Gjorevski and Nelson examined the strain fields around engineered epithelial tissues in collagen I gels. They found that linear elasticity cannot explain the long-range nature of the strain fields but reported that mechanical heterogeneities caused by stiffening near the poles of elongated contractile epithelial tissues can explain the decay of strain fields (15). Contraction of cells can reorganize the ECM to provide contact guidance that facilitates migration/invasion (2,8,33). These fiber alignments observed between nearby cells in matrices (2,8,33) are clearly shown in our FEM simulations (Figs. 2 and 3). Treatment of the cells to abolish actomyosin contractility leads to dissolution of the collagen lines, which is in agreement with our results that show that the magnitude of contractile strains play an important role in determining the range of force transmission as shown in Fig. 4. In contrast to cells on PA gels, human mesenchymal stem cells (hMSCs) and 3T3 fibroblasts on fibrin gels were shown to sense and respond to mechanical signals up to five cell lengths away (5), consistent with our results shown in Figs. 3 and 4. Furthermore, Ma et al. suggest that the fibrous nature of the ECM leads to reorganization of the collagen fibers leading to areas of higher fiber density near the cells over relatively long distances (10 cell diams.) (3). The mechanism whereby this reorganization proceeds (starting from a random network) is discussed in our work. Finally, Koch et al. studied the effect of anisotropic cell shape and contractility on range of force transmission in invasive and noninvasive cancer cells (11). They found that both lung and breast carcinoma cells were significantly elongated compared with the noninvasive cells, which were observed to have rounder shapes. Cell shape anisotropy was accompanied by a larger sensing distance and stiffening and fiber at the poles, suggesting that directionality of traction forces is important for cancer cell invasion, consistent with our results (Figs. 2 and 3).

Acknowledgments

Research reported in this publication was supported by the National Institute of Biomedical Imaging and Bioengineering of the National Institutes of Health under Award Number R01EB017753 and the US National Science Foundation Grant CMMI-1312392. The content is solely the responsibility of the authors and does not necessarily represent the official views of the National Institutes of Health or the National Science Foundation.

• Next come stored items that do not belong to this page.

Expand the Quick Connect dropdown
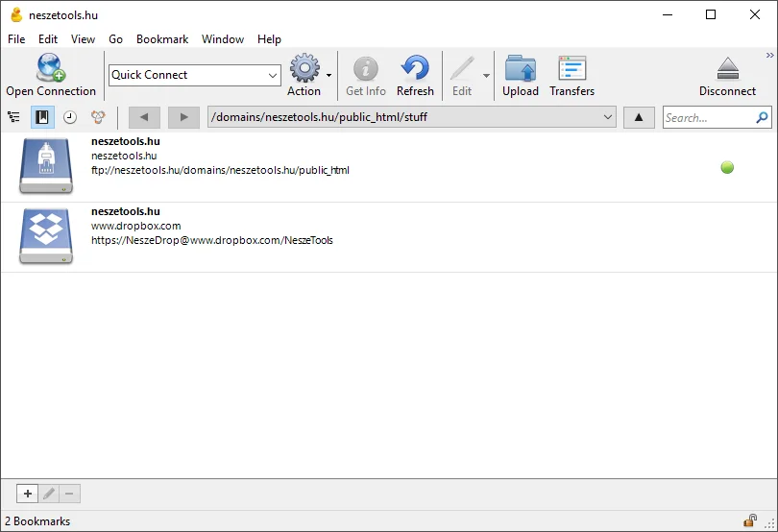(273, 76)
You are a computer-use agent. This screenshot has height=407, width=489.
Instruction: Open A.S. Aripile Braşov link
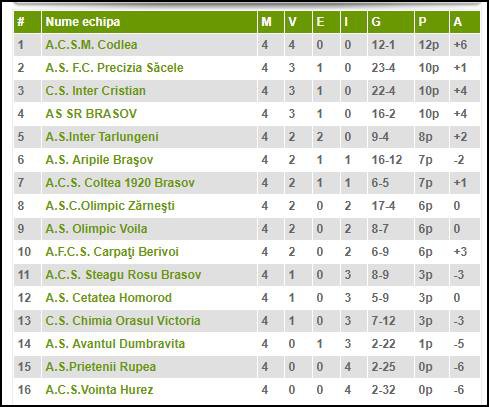pos(99,160)
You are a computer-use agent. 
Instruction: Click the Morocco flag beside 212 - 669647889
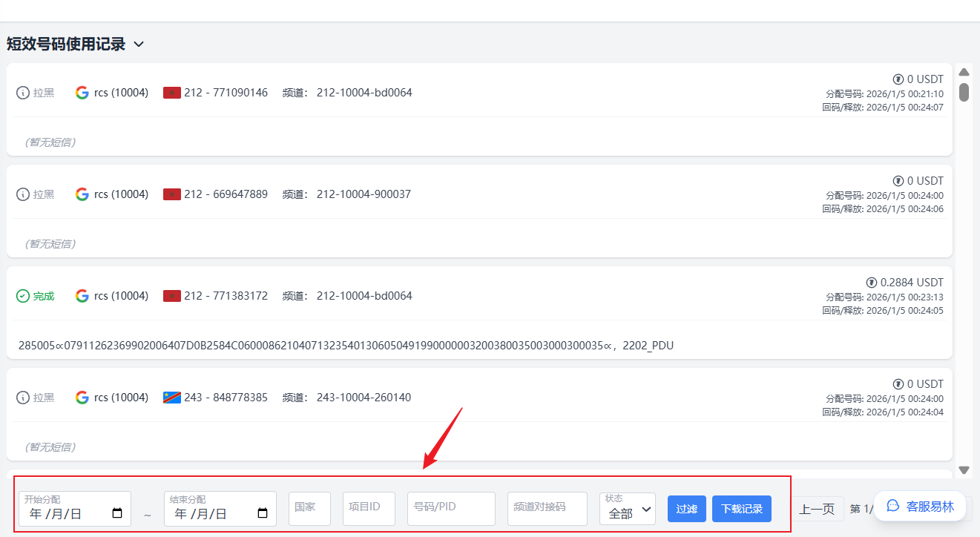[x=172, y=194]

Appendix A: Conversion of Collagen Concentration to Equivalent Network Density

Collagen gel considered in experiments is converted into a computational network (with equivalent fiber density) using the approach of Stein et al. (37). For the given concentration and volume of the gel, fiber radius is given by the following:

r = \sqrt{\frac{V_{g} ρ_{c} v_{c}}{π L_{T o t}}},

where $V_{g} (μ m^{3})$ is the volume of the gel, $ρ_{c} (= 1 - 5 m g / m l)$ is the mass density of collagen, $v_{c} = 0.73 m l / g$ is the specific volume of collagen, $r (μ m)$ is the radius of the fibers, and $L_{T o t} (μ m)$ is the total length of collagen in the gel. The 3D variables are converted into equivalent 2D ones by transforming quantities per unit volume to quantities per unit area. Fiber radius is assumed to be 250 nm and from the above relation, the total length of fiber in the gel is calculated for varying collagen concentrations. The fibers have both flexural and stretching rigidities and the crosslinks are assumed to be rigid (22). A parametric study for various collagen concentrations (2, 3, 4, and 5 mg/ml), simulating simple shear deformation (Fig. 8) shows good agreement with the experimentally observed strain sweep results (38). Increasing gel concentration reduces the collagen mesh size (distance between two crosslinks) leading to a stiffer response. The reduction in the length of the fiber between the crosslinks affects the bending characteristics and leads to an increase in the initial stiffness and a decrease in the knee strain.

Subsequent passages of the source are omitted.